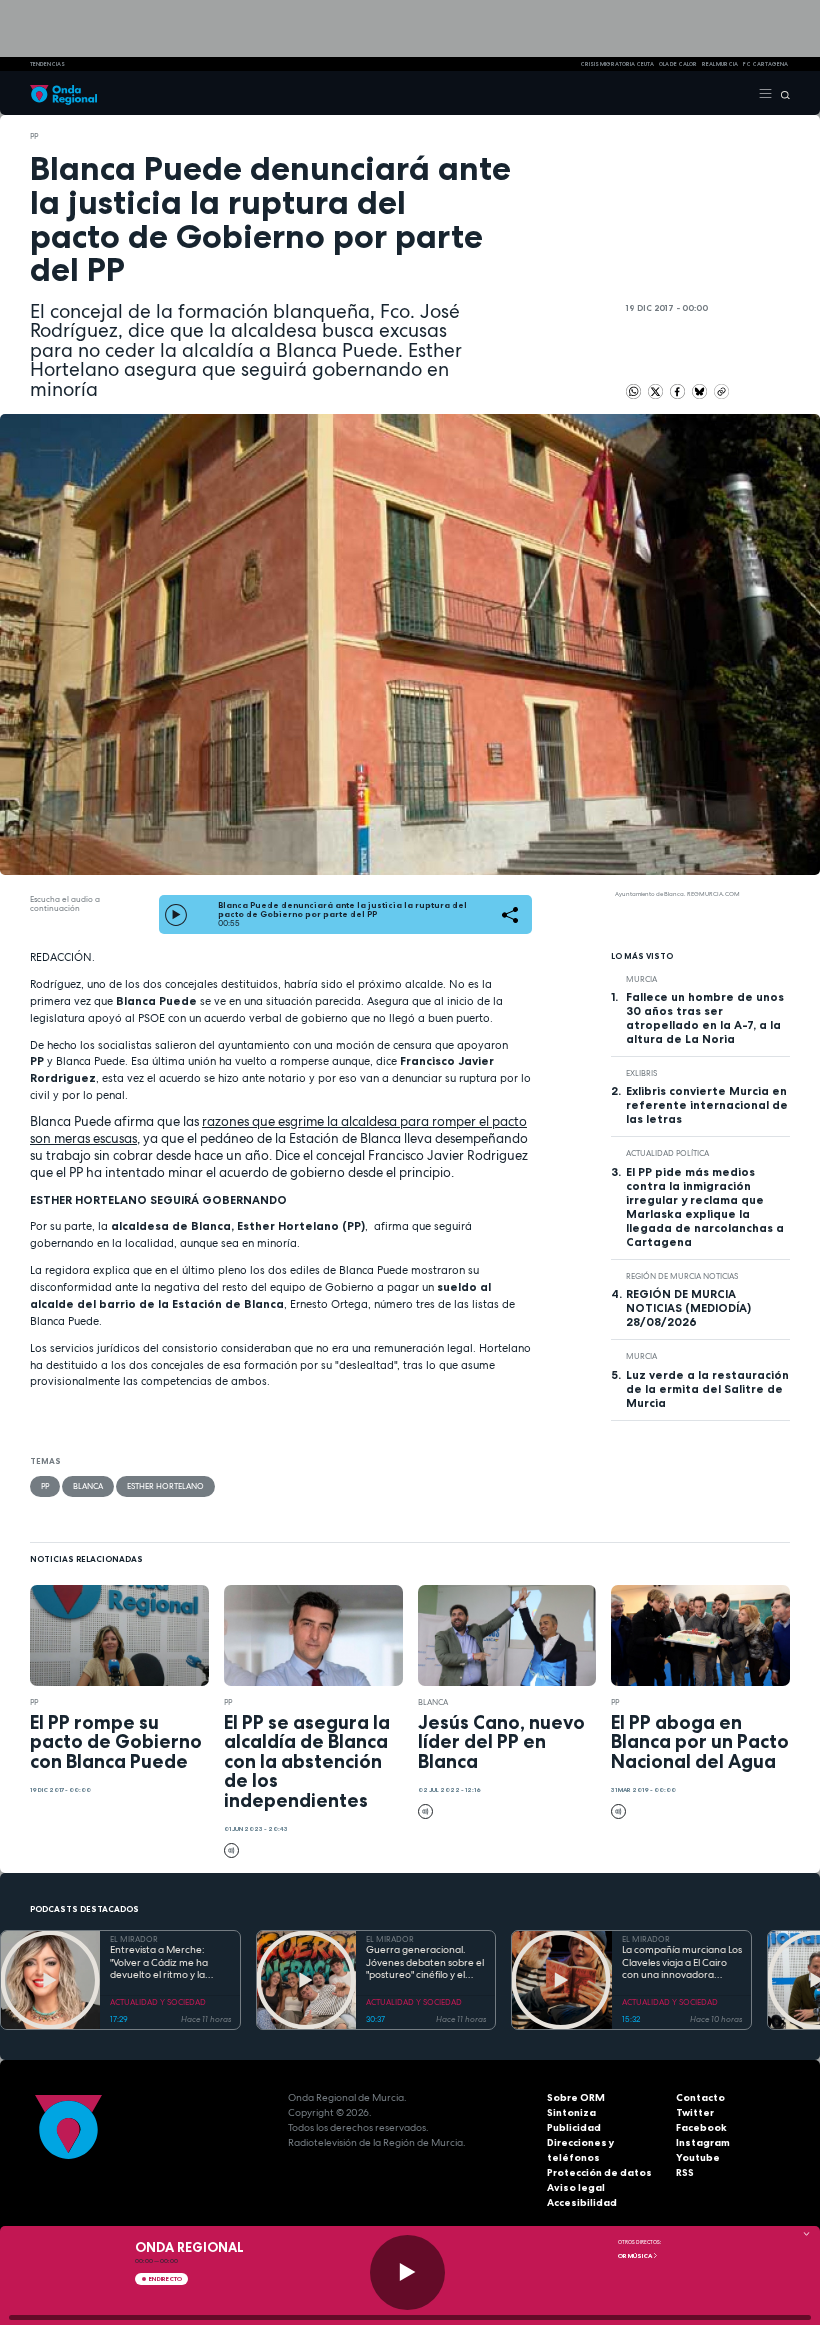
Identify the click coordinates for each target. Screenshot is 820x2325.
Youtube (698, 2157)
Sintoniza (571, 2112)
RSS (685, 2172)
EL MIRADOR (134, 1939)
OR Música (635, 2256)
_ _ _ _ _ _ _
Retype the data in full. Images do not go in the copy.

#### Answer space
Identify the click coordinates for each target. Screenshot is 820x2325.
Youtube (698, 2157)
Sintoniza (571, 2112)
RSS (685, 2172)
EL MIRADOR (134, 1939)
OR Música (635, 2256)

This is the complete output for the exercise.